Your task is to give the records again exactly. Leave each picture out.

[Collected data entries]
◇ ◇ ◇ ◇ ◇

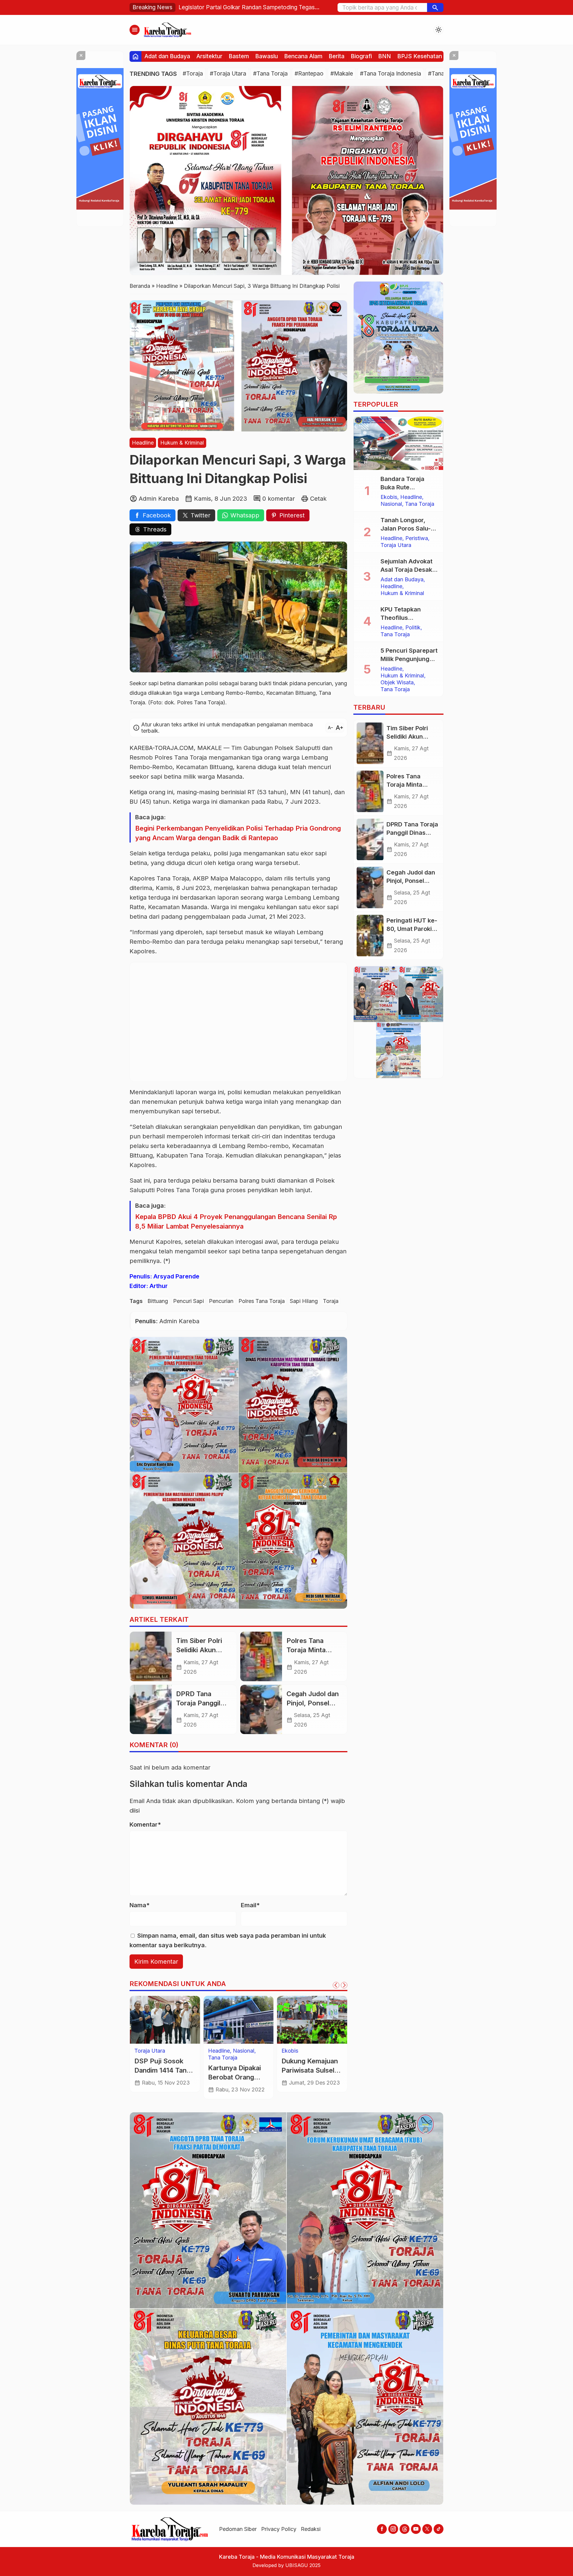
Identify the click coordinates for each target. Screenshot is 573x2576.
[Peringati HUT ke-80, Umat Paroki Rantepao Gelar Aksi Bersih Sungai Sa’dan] (370, 936)
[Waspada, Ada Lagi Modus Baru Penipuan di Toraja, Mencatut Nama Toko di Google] (165, 2020)
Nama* (140, 1905)
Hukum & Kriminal (182, 442)
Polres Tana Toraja (261, 1301)
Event (314, 2051)
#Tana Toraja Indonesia (390, 73)
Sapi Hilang (304, 1301)
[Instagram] (393, 2529)
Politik (412, 627)
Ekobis (389, 497)
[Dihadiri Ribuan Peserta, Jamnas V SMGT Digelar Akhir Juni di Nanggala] (239, 2020)
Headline (143, 442)
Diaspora (292, 2051)
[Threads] (404, 2529)
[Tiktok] (438, 2529)
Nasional (391, 504)
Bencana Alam (303, 56)
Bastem (239, 56)
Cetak (318, 498)
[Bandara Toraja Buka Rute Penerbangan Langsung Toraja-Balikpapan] (398, 443)
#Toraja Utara (228, 73)
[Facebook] (382, 2529)
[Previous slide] (336, 1985)
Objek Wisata (298, 2064)
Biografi (361, 56)
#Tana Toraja (270, 73)
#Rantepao (309, 73)
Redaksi (311, 2529)
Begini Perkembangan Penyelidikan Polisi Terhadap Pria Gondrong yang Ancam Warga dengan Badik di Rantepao (238, 833)
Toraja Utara (252, 2051)
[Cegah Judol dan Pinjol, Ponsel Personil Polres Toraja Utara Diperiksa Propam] (261, 1709)
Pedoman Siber (238, 2529)
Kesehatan (294, 2057)
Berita (336, 56)
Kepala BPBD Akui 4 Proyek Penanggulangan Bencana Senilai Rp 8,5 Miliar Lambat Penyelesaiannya (236, 1221)
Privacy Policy (278, 2529)
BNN (384, 56)
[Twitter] (427, 2529)
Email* (250, 1905)
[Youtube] (416, 2529)
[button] (435, 7)
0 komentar (278, 498)
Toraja (330, 1301)
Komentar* (145, 1824)
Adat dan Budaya (167, 56)
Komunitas (221, 2051)
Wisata (326, 2064)
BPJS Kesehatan (419, 56)
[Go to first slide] (344, 1985)
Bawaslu (266, 56)
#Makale (341, 73)
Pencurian (221, 1301)
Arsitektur (209, 56)
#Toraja (193, 73)
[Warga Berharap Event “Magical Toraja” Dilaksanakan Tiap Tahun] (312, 2020)
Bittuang (157, 1301)
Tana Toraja (419, 504)
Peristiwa (416, 538)
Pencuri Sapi (188, 1301)
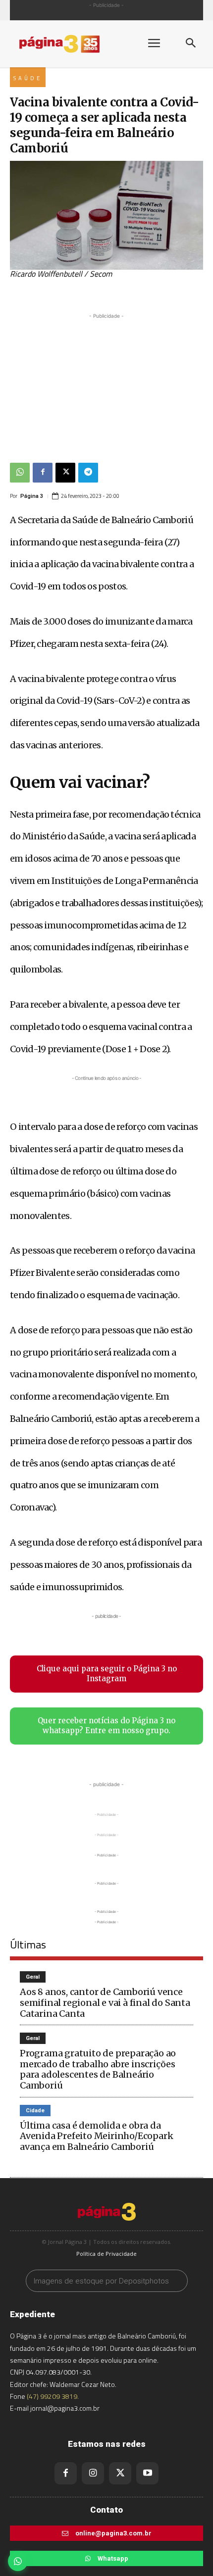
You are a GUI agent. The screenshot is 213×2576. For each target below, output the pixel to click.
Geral (33, 1977)
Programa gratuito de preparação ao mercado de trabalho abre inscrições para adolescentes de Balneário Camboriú (98, 2069)
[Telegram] (88, 473)
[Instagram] (93, 2473)
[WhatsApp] (20, 473)
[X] (65, 473)
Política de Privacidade (106, 2253)
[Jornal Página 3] (69, 43)
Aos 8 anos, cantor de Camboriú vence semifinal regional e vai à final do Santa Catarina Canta (105, 2002)
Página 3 (31, 496)
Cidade (35, 2110)
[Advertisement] (106, 383)
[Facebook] (43, 473)
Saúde (27, 78)
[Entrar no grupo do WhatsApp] (18, 2561)
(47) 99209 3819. (53, 2396)
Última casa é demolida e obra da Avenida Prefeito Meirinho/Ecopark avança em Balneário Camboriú (96, 2136)
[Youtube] (147, 2473)
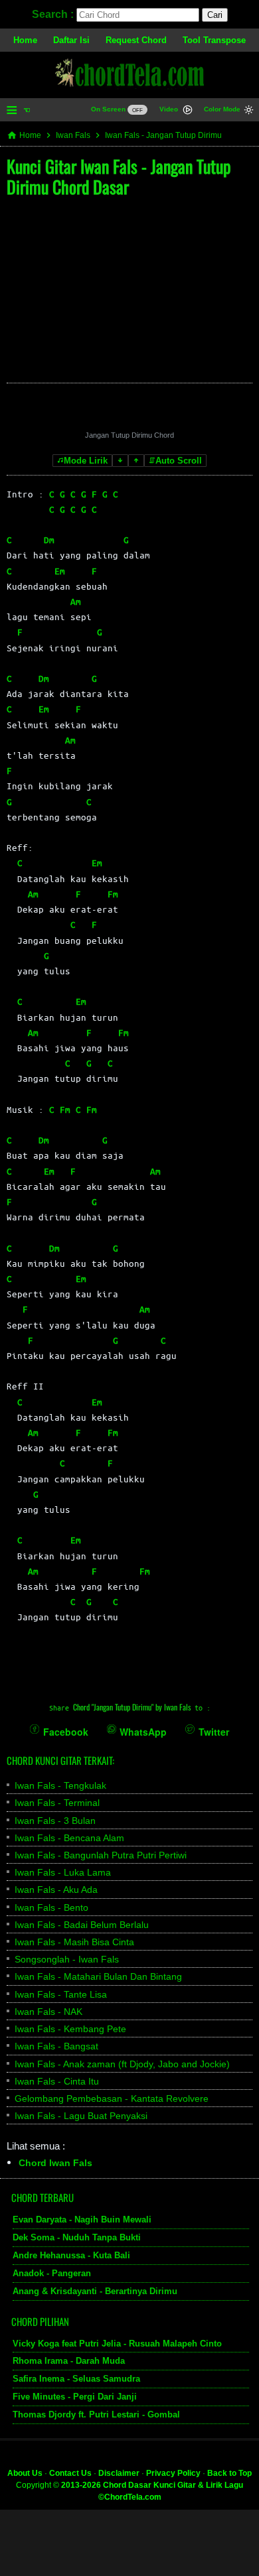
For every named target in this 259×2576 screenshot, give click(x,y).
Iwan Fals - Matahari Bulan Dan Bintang (98, 1976)
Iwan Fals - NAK (48, 2011)
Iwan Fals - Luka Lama (63, 1872)
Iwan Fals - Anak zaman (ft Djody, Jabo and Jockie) (122, 2064)
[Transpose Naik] (136, 460)
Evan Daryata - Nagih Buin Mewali (82, 2219)
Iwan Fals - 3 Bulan (55, 1820)
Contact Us (70, 2473)
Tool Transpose (214, 40)
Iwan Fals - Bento (51, 1907)
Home (25, 40)
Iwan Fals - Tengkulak (60, 1785)
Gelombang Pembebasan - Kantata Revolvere (112, 2098)
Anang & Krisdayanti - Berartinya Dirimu (95, 2290)
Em (59, 570)
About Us (25, 2473)
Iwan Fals (73, 135)
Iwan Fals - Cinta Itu (57, 2081)
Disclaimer (118, 2473)
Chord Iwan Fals (55, 2162)
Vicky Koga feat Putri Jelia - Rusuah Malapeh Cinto (117, 2343)
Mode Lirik (86, 461)
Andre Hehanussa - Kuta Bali (71, 2255)
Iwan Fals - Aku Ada (56, 1889)
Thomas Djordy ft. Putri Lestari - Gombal (96, 2414)
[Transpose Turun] (120, 460)
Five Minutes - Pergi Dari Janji (75, 2397)
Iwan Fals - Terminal (57, 1802)
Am (75, 601)
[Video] (188, 111)
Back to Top (229, 2473)
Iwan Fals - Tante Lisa (61, 1994)
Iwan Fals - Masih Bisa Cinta (74, 1942)
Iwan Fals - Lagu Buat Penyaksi (81, 2115)
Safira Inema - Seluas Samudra (76, 2379)
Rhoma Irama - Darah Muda (69, 2361)
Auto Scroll (178, 461)
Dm (49, 539)
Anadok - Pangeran (52, 2273)
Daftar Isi (71, 40)
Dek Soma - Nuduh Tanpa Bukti (77, 2237)
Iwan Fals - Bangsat (56, 2046)
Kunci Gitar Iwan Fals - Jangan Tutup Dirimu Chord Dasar (119, 176)
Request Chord (136, 40)
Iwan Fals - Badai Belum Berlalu (82, 1924)
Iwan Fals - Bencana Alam (69, 1838)
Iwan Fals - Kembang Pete (70, 2029)
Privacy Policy (173, 2473)
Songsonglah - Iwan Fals (67, 1959)
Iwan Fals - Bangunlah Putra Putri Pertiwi (101, 1855)
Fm (113, 893)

◇ ◇ ◇ ◇ ◇

_Solution to the problem_:
Identify the click coordinates for each target. Screenshot is 573x2576.
[Peringati HUT ke-80, Umat Paroki Rantepao Gelar Aksi Bersih Sungai Sa’dan] (370, 936)
[Waspada, Ada Lagi Modus Baru Penipuan di Toraja, Mencatut Nama Toko di Google] (165, 2020)
Nama* (140, 1905)
Hukum & Kriminal (182, 442)
Polres Tana Toraja (261, 1301)
Event (314, 2051)
#Tana Toraja Indonesia (390, 73)
Sapi Hilang (304, 1301)
[Instagram] (393, 2529)
Politik (412, 627)
Ekobis (389, 497)
[Dihadiri Ribuan Peserta, Jamnas V SMGT Digelar Akhir Juni di Nanggala] (239, 2020)
Headline (143, 442)
Diaspora (292, 2051)
[Threads] (404, 2529)
[Tiktok] (438, 2529)
Nasional (391, 504)
Bencana Alam (303, 56)
Bastem (239, 56)
Cetak (318, 498)
[Bandara Toraja Buka Rute Penerbangan Langsung Toraja-Balikpapan] (398, 443)
#Toraja Utara (228, 73)
[Facebook] (382, 2529)
[Previous slide] (336, 1985)
Objek Wisata (298, 2064)
Biografi (361, 56)
#Tana Toraja (270, 73)
#Rantepao (309, 73)
Redaksi (311, 2529)
Begini Perkembangan Penyelidikan Polisi Terhadap Pria Gondrong yang Ancam Warga dengan Badik di Rantepao (238, 833)
Toraja Utara (252, 2051)
[Cegah Judol dan Pinjol, Ponsel Personil Polres Toraja Utara Diperiksa Propam] (261, 1709)
Pedoman Siber (238, 2529)
Kesehatan (294, 2057)
Berita (336, 56)
Kepala BPBD Akui 4 Proyek Penanggulangan Bencana Senilai Rp 8,5 Miliar Lambat Penyelesaiannya (236, 1221)
Privacy Policy (278, 2529)
BNN (384, 56)
[Twitter] (427, 2529)
Email* (250, 1905)
[Youtube] (416, 2529)
[button] (435, 7)
0 komentar (278, 498)
Toraja (330, 1301)
Komentar* (145, 1824)
Adat dan Budaya (167, 56)
Komunitas (221, 2051)
Wisata (326, 2064)
BPJS Kesehatan (419, 56)
[Go to first slide] (344, 1985)
Bawaslu (266, 56)
#Makale (341, 73)
Pencurian (221, 1301)
Arsitektur (209, 56)
#Toraja (193, 73)
[Warga Berharap Event “Magical Toraja” Dilaksanakan Tiap Tahun] (312, 2020)
Bittuang (157, 1301)
Tana Toraja (419, 504)
Peristiwa (416, 538)
Pencuri Sapi (188, 1301)
You are a GUI agent. The screenshot is 213×2576. For each target below, output the pixel to click.
Geral (33, 1977)
Programa gratuito de preparação ao mercado de trabalho abre inscrições para adolescentes de Balneário Camboriú (98, 2069)
[Telegram] (88, 473)
[Instagram] (93, 2473)
[WhatsApp] (20, 473)
[X] (65, 473)
Política de Privacidade (106, 2253)
[Jornal Página 3] (69, 43)
Aos 8 anos, cantor de Camboriú vence semifinal regional e vai à final do Santa Catarina Canta (105, 2002)
Página 3 (31, 496)
Cidade (35, 2110)
[Advertisement] (106, 383)
[Facebook] (43, 473)
Saúde (27, 78)
[Entrar no grupo do WhatsApp] (18, 2561)
(47) 99209 3819. (53, 2396)
Última casa é demolida e obra da Avenida Prefeito Meirinho/Ecopark avança em Balneário Camboriú (96, 2136)
[Youtube] (147, 2473)
For every named target in this 259×2576 screenshot, give click(x,y).
Iwan Fals - Matahari Bulan Dan Bintang (98, 1976)
Iwan Fals - NAK (48, 2011)
Iwan Fals - Luka Lama (63, 1872)
Iwan Fals - Anak zaman (ft Djody, Jabo and Jockie) (122, 2064)
[Transpose Naik] (136, 460)
Evan Daryata - Nagih Buin Mewali (82, 2219)
Iwan Fals - 3 Bulan (55, 1820)
Contact Us (70, 2473)
Tool Transpose (214, 40)
Iwan Fals - Bento (51, 1907)
Home (25, 40)
Iwan Fals - Tengkulak (60, 1785)
Gelombang Pembebasan - Kantata Revolvere (112, 2098)
Anang & Krisdayanti - Berartinya Dirimu (95, 2290)
Em (59, 570)
About Us (25, 2473)
Iwan Fals (73, 135)
Iwan Fals - Cinta Itu (57, 2081)
Disclaimer (118, 2473)
Chord Iwan Fals (55, 2162)
Vicky Koga feat Putri Jelia - Rusuah Malapeh Cinto (117, 2343)
Mode Lirik (86, 461)
Andre Hehanussa - Kuta Bali (71, 2255)
Iwan Fals - Aku Ada (56, 1889)
Thomas Djordy ft. Putri Lestari - Gombal (96, 2414)
[Transpose Turun] (120, 460)
Five Minutes - Pergi Dari Janji (75, 2397)
Iwan Fals - Terminal (57, 1802)
Am (75, 601)
[Video] (188, 111)
Back to Top (229, 2473)
Iwan Fals - Tante Lisa (61, 1994)
Iwan Fals - Masih Bisa Cinta (74, 1942)
Iwan Fals - Lagu Buat Penyaksi (81, 2115)
Safira Inema - Seluas Samudra (76, 2379)
Rhoma Irama - Darah Muda (69, 2361)
Auto Scroll (178, 461)
Dm (49, 539)
Anadok - Pangeran (52, 2273)
Daftar Isi (71, 40)
Dek Soma - Nuduh Tanpa Bukti (77, 2237)
Iwan Fals - Bangsat (56, 2046)
Kunci Gitar Iwan Fals - Jangan Tutup Dirimu Chord Dasar (119, 176)
Request Chord (136, 40)
Iwan Fals - Badai Belum Berlalu (82, 1924)
Iwan Fals - Bencana Alam (69, 1838)
Iwan Fals - Kembang Pete (70, 2029)
Privacy Policy (173, 2473)
Songsonglah - Iwan Fals (67, 1959)
Iwan Fals - Bangunlah Putra Putri Pertiwi (101, 1855)
Fm (113, 893)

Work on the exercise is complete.